«Vorrei essere il sindaco di tutti»

«Non ho mai frequentato salotti, vorrei essere il candidato di tutti». Letizia Moratti parla anche di se stessa ai vertici azzurri riuniti nella sua casa milanese. Il ministro scioglierà le riserve solo a metà dicembre, ma come dice Tiziana Maiolo dopo l’incontro «è molto preparata e pronta alla campagna elettorale, come se fosse già candidata». Twin set color crema, gonna cammello, scarpe e borsa marrone, il ministro parla di programmi, priorità, immigrazione, periferie e anche dell’avversario Bruno Ferrante: «Vedo contraddizioni tra il ruolo di prefetto e i suoi attacchi all’amministrazione».

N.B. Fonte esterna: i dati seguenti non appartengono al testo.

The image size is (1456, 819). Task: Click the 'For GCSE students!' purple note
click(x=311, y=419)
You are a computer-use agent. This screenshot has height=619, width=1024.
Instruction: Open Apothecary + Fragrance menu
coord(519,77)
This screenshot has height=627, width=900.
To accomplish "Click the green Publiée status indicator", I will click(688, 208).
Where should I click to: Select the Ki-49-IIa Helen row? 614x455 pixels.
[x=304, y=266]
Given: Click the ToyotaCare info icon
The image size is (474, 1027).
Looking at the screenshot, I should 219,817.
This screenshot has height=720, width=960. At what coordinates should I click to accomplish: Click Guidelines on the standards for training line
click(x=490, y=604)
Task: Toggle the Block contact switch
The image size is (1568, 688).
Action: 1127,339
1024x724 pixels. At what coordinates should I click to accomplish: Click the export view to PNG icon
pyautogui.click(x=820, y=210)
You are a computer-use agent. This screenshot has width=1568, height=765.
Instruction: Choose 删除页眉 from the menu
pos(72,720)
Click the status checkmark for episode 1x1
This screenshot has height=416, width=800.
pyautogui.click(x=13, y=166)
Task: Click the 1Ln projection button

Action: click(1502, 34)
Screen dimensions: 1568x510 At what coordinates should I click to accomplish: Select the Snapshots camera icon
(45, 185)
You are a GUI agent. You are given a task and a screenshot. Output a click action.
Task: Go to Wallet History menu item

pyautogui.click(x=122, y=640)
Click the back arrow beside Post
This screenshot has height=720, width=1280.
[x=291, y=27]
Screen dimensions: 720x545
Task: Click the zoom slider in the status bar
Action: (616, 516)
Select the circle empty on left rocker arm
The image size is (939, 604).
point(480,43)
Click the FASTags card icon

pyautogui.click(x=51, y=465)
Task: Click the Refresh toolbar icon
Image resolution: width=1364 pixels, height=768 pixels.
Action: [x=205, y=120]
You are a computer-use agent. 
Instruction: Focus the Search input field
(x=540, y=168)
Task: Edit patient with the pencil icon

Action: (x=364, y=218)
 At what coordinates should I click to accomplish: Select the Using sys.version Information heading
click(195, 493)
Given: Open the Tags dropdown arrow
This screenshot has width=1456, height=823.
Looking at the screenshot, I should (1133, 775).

Insomma il candidato è sui blocchi di partenza. E accanto c’è anche e soprattutto Forza Italia. «A Milano un elettore su tre vota Fi e sono dati di pochi mesi fa» dice la coordinatrice regionale, Mariastella Gelmini che attacca l’Unione: «Candidando il prefetto, il centrosinistra commissaria Milano e azzera la politica. Ferrante ha usato il suo ruolo, che dovrebbe essere super partes, per preparare la sua discesa in campo e schierarsi da una parte».